_Document section_:
-------
The table below gives example fingerprint panel results:
| Lane | Confidently called sites | Confidently called matching sites | Lane fingerprint status |
|---|---|---|---|
| 1 | 24 | 23 | Good fingerprint match |
| 2 | 23 | 8 | Identity failure |
| 3 | 4 | 3 | Missing baits |
| 4 | - | - | Lack of fingerprint data at Picard processing step |
In general, when the fingerprint panel fails, we try to guarantee that a project has another reliable mechanism for identity verification. Identity QC is particularly important before SNP calling occurs, especially in large datasets. Because our SNP caller uses all samples at once to call SNPs, removing the effect of any one sample requires running the entire SNP calling process again. This is a computationally intensive process, and so whenever possible we prefer to make calls as few times as possible. Thus, we exclude any samples whose identity we cannot verify in order to avoid later reprocessing of sample sets containing unidentified samples.
SNPs called per lane
As an additional QC check, we call SNPs in each targeted sequencing lane, independent of other lanes. We expect SNPs to occur at a consistent rate across samples and lanes. When SNP totals in certain lanes are orders of magnitude different from our expected rate of SNP calling (See plot at right), these lanes are excluded. We especially exclude lanes with particularly large numbers of SNPs, as these samples have the potential to dramatically increase false positive rate. Lanes showing unusually low numbers of SNPs are often left in unless project analysts have good reasons for their removal, as they are less likely to decrease the specificity of the callset.
-------
_Task objective_:
In the sequencing QC text, what fingerprint status is given for lane 2? The listing comes from a separate source unrelated to the text.

_Dataset excerpt_:
-------
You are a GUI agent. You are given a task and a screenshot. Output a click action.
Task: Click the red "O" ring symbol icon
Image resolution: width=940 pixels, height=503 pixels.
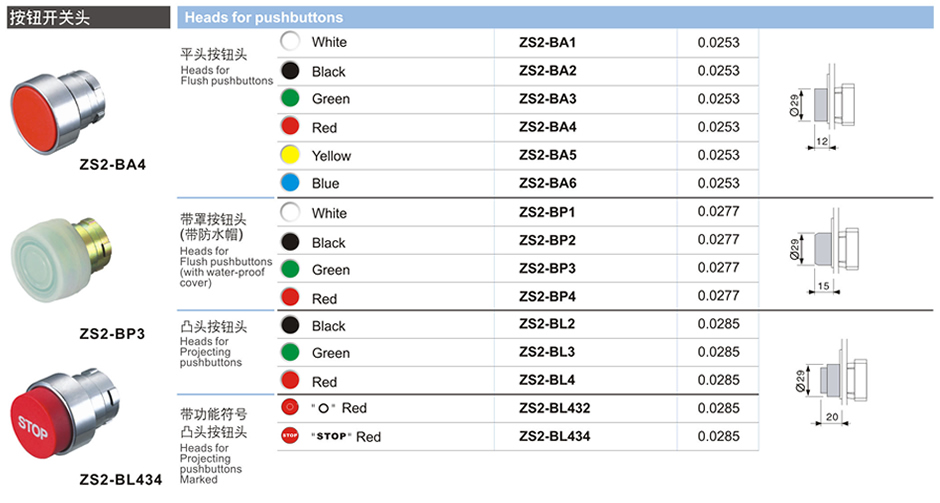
-------
_Exercise answer_:
Identity failure